Key findings from "The Hacker-Powered Security Report 2018" of HackerOne data from more than 1,000 bug bounty and vulnerability disclosure programs included:
- The average bounty paid for critical vulnerabilities across all industries on the HackerOne platform totaled $2,041 in 2017, which represented a 6 percent year-over-year increase.
- Across all industries, 116 individual bounties over $10,000 were awarded in 2017, up more than 30 percent year over year.
- Hackers were awarded $11.7 million as part of bug bounty programs over the past year.
- 18 countries have hackers earning a combined $500,000 or more annually, and 44 countries have hackers earning a combined $100,000 or more annually as of April 2018.
- Hunting bugs is potentially 16x more lucrative than an alternative job as a software engineer.
- Over 90 percent of hackers are under the age of 35, and 44 percent are IT professionals.
- 58 percent of hackers are self-taught, and less than 5 percent learn their skills in the classroom.
Hacker-powered security creates both opportunities and challenges for organizations, HackerOne indicated.

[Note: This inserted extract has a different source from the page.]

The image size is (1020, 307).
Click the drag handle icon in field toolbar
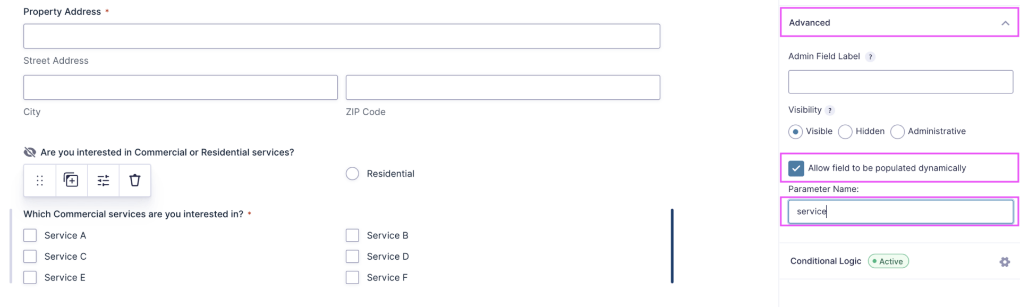40,181
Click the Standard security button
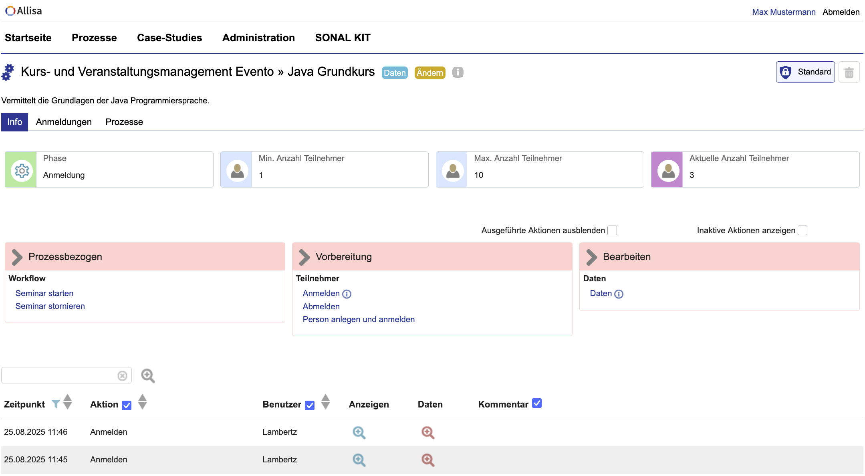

To reap the benefits of hacker-powered security, organizations must develop and deploy best practices for starting and running bug bounty and vulnerability disclosure programs.
Key Components of a Vulnerability Disclosure Policy
A vulnerability disclosure policy (VDP) can serve as the basis for an organization's bug bounty or vulnerability disclosure program, HackerOne stated. It instructs hackers on how to submit vulnerability reports and defines how an organization will handle these reports.
HackerOne indicated a VDP should include the following components:
- Promise: Provides a "good faith commitment" to customers and other stakeholders who may be impacted by security vulnerabilities.
- Scope: Outlines the properties, products and vulnerability types that the policy covers.
- "Safe Harbor": States hackers who identify vulnerabilities in good faith will not be penalized.
- Process: Describes the process used to report vulnerabilities.
- Preferences: Establishes expectations for preferences and priorities regarding how hacker reports will be evaluated.
Ninety-four percent of the top global companies do not have a VDP in place, HackerOne pointed out. Yet a VDP is quickly becoming a best practice and regulatory expectation for businesses of all sizes and across all industries.
With an effective VDP in place, companies can strengthen their security posture, according to HackerOne. An effective VDP also mitigates the risk of unauthorized disclosure and illegal hacking and ensures an organization can optimize the value of its bug bounty or vulnerability disclosure program.